Some of the people she interviewed for the book gave their real names while others preferred a pseudonym. Geographically, their locations were spread out across the city with the majority of the scenes taking place below Penn and Grand Central Stations.  Seville, Black, Brenda, Blade and Bernard are just some of the many dwellers that Toth encountered in the course of her research. Other figures who cast a darker tone are mentioned briefly in passing sections.   Shockingly, some of them came from good homes, graduated from college and possessed advanced degrees.   Abuse, drugs and dysfunction at home proved to be the common link between many of them and fueled their decision to go underground where it was “safe” from above. In the interviews they are highly articulate, aware of their surroundings and should be productive members of society.  And even more surprising,  some of them preferred to live underground.  But there also exist, another group of people, who ended up underground as an escape from lives that could be classified as hell on earth.

Each person has their own reason for moving underground but what emerges in the book, is an underground network of tunnels, caves and passageways akin to a city of its own where surface dwellers are not welcome and those who come down below are seen with the highest level of suspicion.  It is a world many of us could never imagine living in, let alone raising a child in as can been seen in the book.  The descriptions of the tunnels are graphic and those with a weak stomach will need a strong resolve to make it through some chapters.  Life underground is gritty, dirty and beyond dangerous.
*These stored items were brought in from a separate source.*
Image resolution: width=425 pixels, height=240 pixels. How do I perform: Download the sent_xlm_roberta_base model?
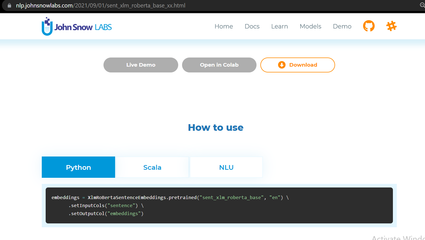(297, 65)
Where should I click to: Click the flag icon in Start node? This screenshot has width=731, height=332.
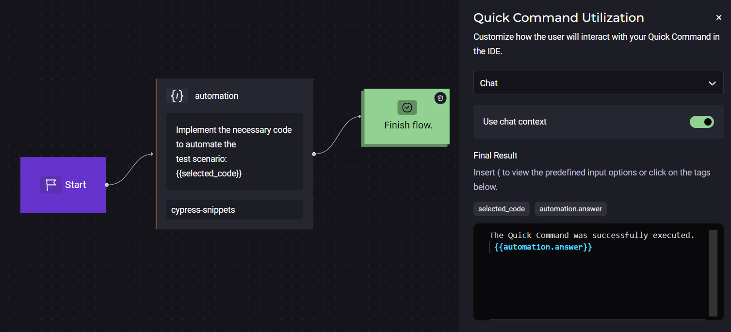pos(51,185)
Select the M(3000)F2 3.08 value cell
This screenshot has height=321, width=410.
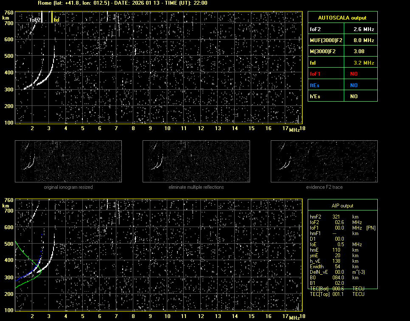click(360, 51)
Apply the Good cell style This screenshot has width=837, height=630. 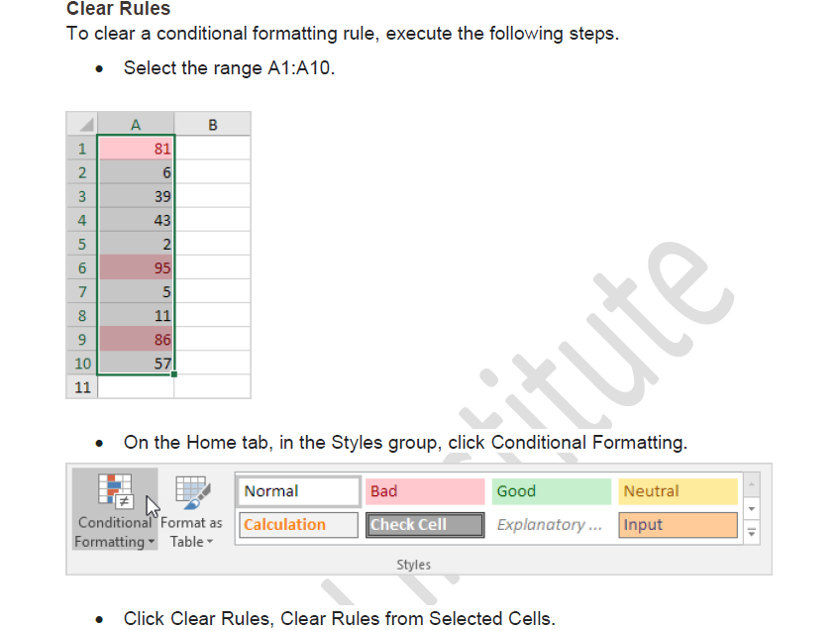(552, 491)
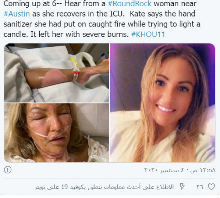
Task: Open the #KHOU11 hashtag
Action: [148, 34]
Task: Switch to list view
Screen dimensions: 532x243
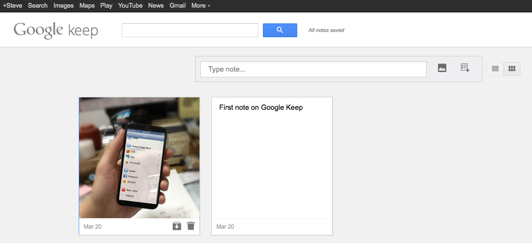Action: point(495,69)
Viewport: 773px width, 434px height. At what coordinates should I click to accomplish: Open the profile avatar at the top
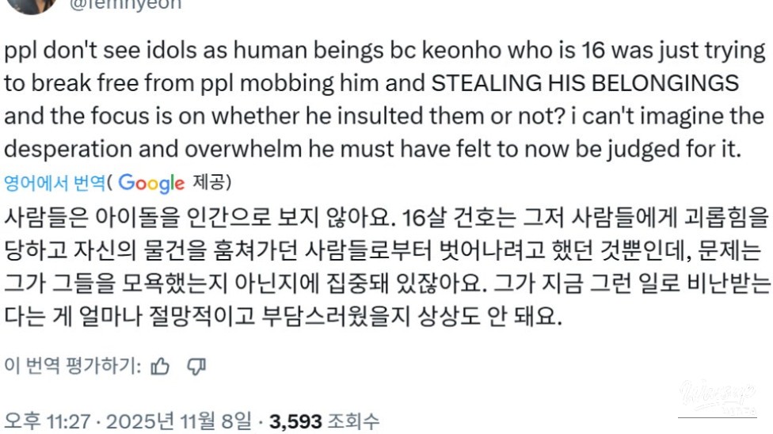pyautogui.click(x=32, y=5)
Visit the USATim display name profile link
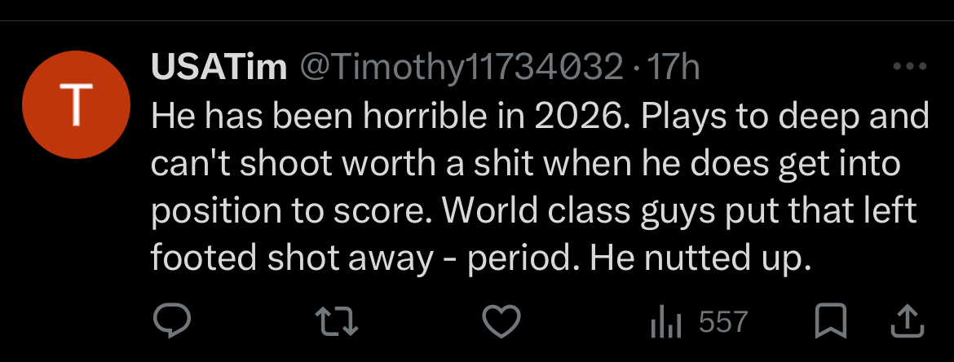This screenshot has width=954, height=362. [x=219, y=68]
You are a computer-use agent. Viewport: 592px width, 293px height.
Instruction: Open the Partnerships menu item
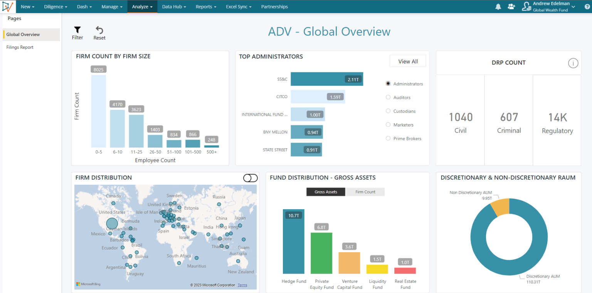click(274, 7)
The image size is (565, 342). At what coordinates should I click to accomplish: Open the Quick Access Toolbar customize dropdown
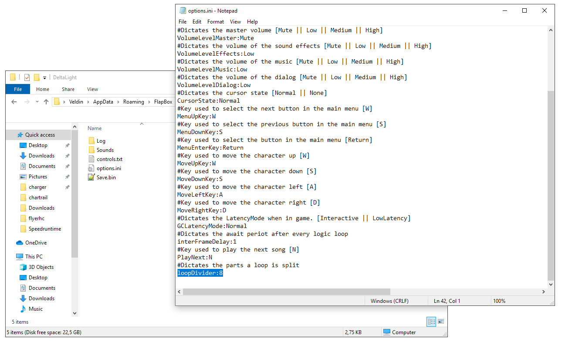pyautogui.click(x=44, y=77)
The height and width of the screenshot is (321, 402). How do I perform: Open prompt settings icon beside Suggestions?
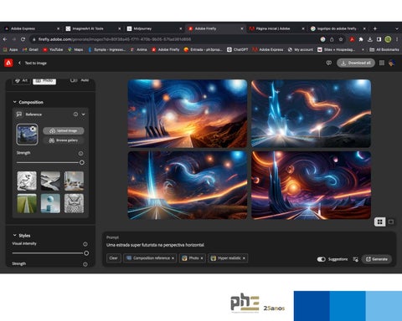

It is not for the faint at heart.  But miraculously, Toth was never seriously injured while conducting the interviews.  She may have had someone watching over her combined with an unusual amount of good luck or perhaps she did on the one thing that many above ground could never do for the people below and that is to simply listen.  Whether some of them embellished their tales is a strong possibility.  Drug addiction and mental health issues are largely prevalent in many of them and could possibly have played a role in the accounts that they give.  But what is accurate is the former existence of a large number of underground dwellers beneath the City.

The book was completed in 1993 and to my knowledge, there is no follow-up to the story nor would I expect there to be.  Her experience with Blade as detailed towards the end of the book is beyond enough to make anyone think twice about returning.  Some of the characters may still be alive today while others may have left the tunnels or died along the way.   In recent years, I cannot recall any discussion of the mole people and most of them have probably been relocated by City officials as the tunnels were cleaned up and the underground squatters permanently removed.  Some of them may still live underground, firmly hidden from prying eyes, but the number is probably far lower than the 1990s when the epidemic reached its height.

The book is revealing and sure to leave many readers in a state of shock.  New Yorkers unaware of the mole people of the 1980s and 1990s will find this book to be eye-opening about the city they call home.   The book shows the ability of humans to adapt to nearly anything and the lengths people will go to in their efforts to survive. This is a haunting look at life in a city beneath a city.